_PROBLEM DESCRIPTION_: Among the lines below, copy exactly those from the one with "Task: Expand the 分区(17) tree item" through the one with "Task: Seek on the video progress bar", counting both ends.
○ ○ ○
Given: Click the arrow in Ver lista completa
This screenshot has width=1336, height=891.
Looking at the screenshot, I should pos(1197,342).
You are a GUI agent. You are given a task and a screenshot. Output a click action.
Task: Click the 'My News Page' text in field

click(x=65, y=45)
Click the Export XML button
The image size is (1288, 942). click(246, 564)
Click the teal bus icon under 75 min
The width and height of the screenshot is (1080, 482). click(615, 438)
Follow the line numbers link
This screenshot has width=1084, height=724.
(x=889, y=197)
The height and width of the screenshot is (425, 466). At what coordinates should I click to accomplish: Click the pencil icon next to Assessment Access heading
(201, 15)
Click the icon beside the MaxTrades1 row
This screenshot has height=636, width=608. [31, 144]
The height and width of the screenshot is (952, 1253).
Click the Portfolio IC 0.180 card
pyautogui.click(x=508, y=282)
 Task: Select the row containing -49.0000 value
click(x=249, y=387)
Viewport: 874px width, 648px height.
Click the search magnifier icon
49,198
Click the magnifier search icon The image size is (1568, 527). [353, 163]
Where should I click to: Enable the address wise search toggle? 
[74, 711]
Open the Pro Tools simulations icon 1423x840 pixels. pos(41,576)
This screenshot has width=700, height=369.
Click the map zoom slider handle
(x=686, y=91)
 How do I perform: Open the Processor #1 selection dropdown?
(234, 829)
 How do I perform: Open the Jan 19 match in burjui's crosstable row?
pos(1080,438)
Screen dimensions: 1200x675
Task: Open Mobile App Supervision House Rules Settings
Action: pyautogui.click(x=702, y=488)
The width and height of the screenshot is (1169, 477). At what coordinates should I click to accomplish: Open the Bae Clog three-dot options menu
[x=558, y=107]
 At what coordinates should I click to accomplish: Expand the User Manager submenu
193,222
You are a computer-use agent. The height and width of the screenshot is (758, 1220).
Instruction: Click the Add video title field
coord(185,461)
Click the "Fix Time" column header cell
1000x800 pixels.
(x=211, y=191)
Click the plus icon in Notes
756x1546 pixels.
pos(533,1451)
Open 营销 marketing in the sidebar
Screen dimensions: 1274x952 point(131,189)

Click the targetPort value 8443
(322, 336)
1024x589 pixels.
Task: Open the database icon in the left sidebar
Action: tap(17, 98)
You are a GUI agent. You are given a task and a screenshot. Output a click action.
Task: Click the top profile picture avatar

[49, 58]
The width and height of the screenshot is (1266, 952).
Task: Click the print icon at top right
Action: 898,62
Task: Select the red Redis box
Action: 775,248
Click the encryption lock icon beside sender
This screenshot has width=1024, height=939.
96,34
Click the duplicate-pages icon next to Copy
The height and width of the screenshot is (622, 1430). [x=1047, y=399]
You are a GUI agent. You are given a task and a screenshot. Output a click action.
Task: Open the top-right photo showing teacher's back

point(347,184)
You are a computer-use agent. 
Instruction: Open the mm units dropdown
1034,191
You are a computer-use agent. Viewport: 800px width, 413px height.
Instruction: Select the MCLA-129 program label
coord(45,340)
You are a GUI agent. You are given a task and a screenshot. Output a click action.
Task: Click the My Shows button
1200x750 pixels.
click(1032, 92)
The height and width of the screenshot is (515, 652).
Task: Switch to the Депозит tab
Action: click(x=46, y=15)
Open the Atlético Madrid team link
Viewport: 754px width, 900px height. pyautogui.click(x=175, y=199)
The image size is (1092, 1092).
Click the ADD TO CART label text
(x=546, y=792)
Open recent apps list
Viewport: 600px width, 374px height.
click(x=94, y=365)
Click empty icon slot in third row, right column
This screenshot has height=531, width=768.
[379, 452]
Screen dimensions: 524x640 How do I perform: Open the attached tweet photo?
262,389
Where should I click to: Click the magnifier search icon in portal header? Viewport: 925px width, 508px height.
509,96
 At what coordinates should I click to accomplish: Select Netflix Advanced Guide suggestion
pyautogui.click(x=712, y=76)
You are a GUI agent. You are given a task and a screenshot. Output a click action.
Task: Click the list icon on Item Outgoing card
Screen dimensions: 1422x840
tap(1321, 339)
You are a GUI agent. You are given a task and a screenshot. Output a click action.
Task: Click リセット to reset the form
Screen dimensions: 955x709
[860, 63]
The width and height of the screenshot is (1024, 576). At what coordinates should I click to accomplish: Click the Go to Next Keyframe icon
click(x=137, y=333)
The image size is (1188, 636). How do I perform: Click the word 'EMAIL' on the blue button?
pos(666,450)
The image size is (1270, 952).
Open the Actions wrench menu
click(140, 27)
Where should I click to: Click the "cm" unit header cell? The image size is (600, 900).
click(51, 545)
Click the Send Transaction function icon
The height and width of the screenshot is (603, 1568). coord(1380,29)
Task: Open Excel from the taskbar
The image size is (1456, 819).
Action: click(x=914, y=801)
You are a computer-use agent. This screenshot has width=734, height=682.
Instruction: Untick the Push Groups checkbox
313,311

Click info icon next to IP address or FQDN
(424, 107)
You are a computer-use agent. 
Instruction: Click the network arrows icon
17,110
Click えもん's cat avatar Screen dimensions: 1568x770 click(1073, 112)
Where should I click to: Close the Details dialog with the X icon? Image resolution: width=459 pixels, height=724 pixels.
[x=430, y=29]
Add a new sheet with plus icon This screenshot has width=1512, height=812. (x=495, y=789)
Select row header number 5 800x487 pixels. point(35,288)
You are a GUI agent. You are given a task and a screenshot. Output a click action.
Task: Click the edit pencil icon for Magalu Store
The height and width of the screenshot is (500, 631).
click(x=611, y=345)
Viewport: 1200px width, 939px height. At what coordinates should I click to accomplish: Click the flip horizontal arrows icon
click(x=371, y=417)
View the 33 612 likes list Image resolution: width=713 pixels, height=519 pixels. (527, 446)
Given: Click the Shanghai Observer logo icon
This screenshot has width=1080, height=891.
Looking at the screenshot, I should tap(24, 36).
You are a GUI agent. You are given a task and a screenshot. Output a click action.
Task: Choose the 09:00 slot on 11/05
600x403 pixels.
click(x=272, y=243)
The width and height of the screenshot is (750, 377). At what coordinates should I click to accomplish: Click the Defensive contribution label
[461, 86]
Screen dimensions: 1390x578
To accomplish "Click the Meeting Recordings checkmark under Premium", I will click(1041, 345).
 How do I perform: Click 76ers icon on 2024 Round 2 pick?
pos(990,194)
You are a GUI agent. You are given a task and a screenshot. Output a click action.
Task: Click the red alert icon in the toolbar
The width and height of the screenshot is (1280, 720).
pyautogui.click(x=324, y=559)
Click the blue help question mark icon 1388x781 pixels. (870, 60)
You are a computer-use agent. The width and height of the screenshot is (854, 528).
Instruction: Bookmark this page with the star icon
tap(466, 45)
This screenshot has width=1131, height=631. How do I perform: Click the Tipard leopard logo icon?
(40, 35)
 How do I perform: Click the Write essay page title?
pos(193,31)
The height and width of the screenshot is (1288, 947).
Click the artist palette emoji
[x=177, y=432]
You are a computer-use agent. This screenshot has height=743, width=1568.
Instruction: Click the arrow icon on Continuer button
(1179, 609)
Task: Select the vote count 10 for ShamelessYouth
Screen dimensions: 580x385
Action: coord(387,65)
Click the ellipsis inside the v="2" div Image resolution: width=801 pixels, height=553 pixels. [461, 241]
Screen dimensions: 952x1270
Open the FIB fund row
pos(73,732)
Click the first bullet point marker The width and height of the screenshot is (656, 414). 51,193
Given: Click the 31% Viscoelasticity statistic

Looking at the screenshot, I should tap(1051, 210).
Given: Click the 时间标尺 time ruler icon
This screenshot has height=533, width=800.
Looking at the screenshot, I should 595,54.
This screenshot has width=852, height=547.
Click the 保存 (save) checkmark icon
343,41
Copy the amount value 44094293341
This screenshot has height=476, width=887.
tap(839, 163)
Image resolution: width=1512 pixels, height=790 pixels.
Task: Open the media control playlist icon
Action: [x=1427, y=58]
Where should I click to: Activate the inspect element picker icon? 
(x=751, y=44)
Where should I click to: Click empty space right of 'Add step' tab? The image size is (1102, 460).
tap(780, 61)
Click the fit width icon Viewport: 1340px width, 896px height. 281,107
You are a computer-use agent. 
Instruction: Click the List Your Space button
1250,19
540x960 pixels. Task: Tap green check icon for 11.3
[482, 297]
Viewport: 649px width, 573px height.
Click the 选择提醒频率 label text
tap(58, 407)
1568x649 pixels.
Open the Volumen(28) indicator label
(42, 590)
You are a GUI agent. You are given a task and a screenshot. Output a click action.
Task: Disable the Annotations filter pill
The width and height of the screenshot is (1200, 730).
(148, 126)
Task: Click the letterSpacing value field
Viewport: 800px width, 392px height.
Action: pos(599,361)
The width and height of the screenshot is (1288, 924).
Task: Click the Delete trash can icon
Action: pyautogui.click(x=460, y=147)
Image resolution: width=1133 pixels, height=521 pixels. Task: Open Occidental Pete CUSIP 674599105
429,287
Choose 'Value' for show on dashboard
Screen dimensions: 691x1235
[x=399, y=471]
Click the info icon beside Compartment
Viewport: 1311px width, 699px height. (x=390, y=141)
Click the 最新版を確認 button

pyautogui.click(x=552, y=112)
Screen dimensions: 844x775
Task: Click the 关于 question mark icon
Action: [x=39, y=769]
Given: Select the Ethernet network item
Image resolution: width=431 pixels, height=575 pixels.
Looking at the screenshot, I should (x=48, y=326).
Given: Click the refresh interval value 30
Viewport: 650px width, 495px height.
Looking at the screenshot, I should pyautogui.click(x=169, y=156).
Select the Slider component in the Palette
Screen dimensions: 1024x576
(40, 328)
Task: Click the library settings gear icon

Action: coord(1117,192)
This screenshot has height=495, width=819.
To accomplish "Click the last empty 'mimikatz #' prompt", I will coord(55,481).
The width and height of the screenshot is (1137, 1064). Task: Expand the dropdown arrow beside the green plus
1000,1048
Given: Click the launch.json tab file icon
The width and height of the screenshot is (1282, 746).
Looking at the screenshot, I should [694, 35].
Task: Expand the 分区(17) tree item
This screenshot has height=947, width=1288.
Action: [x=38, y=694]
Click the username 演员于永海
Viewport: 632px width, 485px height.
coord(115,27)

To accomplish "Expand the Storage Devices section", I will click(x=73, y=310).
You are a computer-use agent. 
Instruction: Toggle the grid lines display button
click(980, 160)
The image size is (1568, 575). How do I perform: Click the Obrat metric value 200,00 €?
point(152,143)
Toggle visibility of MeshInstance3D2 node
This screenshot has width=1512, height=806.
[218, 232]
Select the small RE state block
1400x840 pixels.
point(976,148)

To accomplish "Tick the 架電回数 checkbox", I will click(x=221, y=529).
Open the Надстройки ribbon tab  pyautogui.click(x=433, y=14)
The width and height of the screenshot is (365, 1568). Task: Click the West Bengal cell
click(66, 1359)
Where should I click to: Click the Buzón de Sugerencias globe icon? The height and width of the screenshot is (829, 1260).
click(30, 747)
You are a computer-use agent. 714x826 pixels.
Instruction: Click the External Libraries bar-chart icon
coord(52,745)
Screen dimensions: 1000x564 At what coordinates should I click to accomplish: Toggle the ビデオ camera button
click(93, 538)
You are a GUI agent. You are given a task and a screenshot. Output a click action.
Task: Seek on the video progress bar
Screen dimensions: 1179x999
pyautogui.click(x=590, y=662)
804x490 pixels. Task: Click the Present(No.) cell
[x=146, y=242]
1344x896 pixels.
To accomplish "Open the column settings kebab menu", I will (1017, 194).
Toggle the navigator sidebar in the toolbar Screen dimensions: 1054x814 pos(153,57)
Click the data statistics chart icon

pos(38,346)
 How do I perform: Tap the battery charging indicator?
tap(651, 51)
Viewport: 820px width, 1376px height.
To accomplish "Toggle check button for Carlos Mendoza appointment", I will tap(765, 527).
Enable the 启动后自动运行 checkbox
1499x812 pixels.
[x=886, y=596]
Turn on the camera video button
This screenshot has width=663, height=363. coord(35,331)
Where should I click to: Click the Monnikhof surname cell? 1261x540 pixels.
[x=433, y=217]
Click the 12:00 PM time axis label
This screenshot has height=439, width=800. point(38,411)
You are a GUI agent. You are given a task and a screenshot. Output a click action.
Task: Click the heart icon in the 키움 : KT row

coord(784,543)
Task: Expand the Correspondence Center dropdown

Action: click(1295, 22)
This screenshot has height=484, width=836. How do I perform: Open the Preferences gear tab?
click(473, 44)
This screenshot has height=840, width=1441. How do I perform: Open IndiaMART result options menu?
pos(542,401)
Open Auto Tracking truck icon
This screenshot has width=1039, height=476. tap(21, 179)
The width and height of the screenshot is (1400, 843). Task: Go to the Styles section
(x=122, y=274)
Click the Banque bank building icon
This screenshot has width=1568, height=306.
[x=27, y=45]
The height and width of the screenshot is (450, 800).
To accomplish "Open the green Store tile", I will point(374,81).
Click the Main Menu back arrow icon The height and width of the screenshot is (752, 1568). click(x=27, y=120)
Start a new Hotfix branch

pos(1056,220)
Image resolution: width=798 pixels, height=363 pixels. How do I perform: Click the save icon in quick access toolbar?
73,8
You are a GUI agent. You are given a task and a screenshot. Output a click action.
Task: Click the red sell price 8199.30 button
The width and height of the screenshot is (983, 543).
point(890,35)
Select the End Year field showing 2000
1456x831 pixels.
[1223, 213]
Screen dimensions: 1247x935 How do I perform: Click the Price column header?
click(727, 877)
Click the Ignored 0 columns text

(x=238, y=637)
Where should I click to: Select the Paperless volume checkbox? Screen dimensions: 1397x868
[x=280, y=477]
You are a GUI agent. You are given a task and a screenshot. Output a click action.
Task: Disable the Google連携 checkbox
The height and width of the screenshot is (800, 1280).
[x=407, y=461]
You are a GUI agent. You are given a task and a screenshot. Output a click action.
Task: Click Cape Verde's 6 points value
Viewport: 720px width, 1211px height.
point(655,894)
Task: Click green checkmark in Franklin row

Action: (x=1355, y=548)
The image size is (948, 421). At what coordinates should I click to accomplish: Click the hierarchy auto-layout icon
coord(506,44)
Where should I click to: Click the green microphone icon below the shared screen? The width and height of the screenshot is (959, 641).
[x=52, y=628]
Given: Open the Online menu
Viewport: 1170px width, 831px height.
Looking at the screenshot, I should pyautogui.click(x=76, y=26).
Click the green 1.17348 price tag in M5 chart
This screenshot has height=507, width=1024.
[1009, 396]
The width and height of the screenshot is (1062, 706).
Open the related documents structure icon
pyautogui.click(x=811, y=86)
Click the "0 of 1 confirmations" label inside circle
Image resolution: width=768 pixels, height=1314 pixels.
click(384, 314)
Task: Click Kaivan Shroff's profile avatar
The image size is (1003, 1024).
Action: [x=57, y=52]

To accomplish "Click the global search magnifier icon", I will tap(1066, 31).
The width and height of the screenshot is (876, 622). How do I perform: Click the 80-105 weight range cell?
○ ○ ○
_WRITTEN RESPONSE_:
Task: Expand the 分区(17) tree item
This screenshot has height=947, width=1288.
Action: [x=38, y=694]
Click the username 演员于永海
Viewport: 632px width, 485px height.
coord(115,27)

To accomplish "Expand the Storage Devices section", I will click(x=73, y=310).
You are a computer-use agent. 
Instruction: Toggle the grid lines display button
click(980, 160)
The image size is (1568, 575). How do I perform: Click the Obrat metric value 200,00 €?
point(152,143)
Toggle visibility of MeshInstance3D2 node
This screenshot has width=1512, height=806.
[218, 232]
Select the small RE state block
1400x840 pixels.
point(976,148)

To accomplish "Tick the 架電回数 checkbox", I will click(x=221, y=529).
Open the Надстройки ribbon tab  pyautogui.click(x=433, y=14)
The width and height of the screenshot is (365, 1568). Task: Click the West Bengal cell
click(66, 1359)
Where should I click to: Click the Buzón de Sugerencias globe icon? The height and width of the screenshot is (829, 1260).
click(30, 747)
You are a computer-use agent. 714x826 pixels.
Instruction: Click the External Libraries bar-chart icon
coord(52,745)
Screen dimensions: 1000x564 At what coordinates should I click to accomplish: Toggle the ビデオ camera button
click(93, 538)
You are a GUI agent. You are given a task and a screenshot. Output a click action.
Task: Seek on the video progress bar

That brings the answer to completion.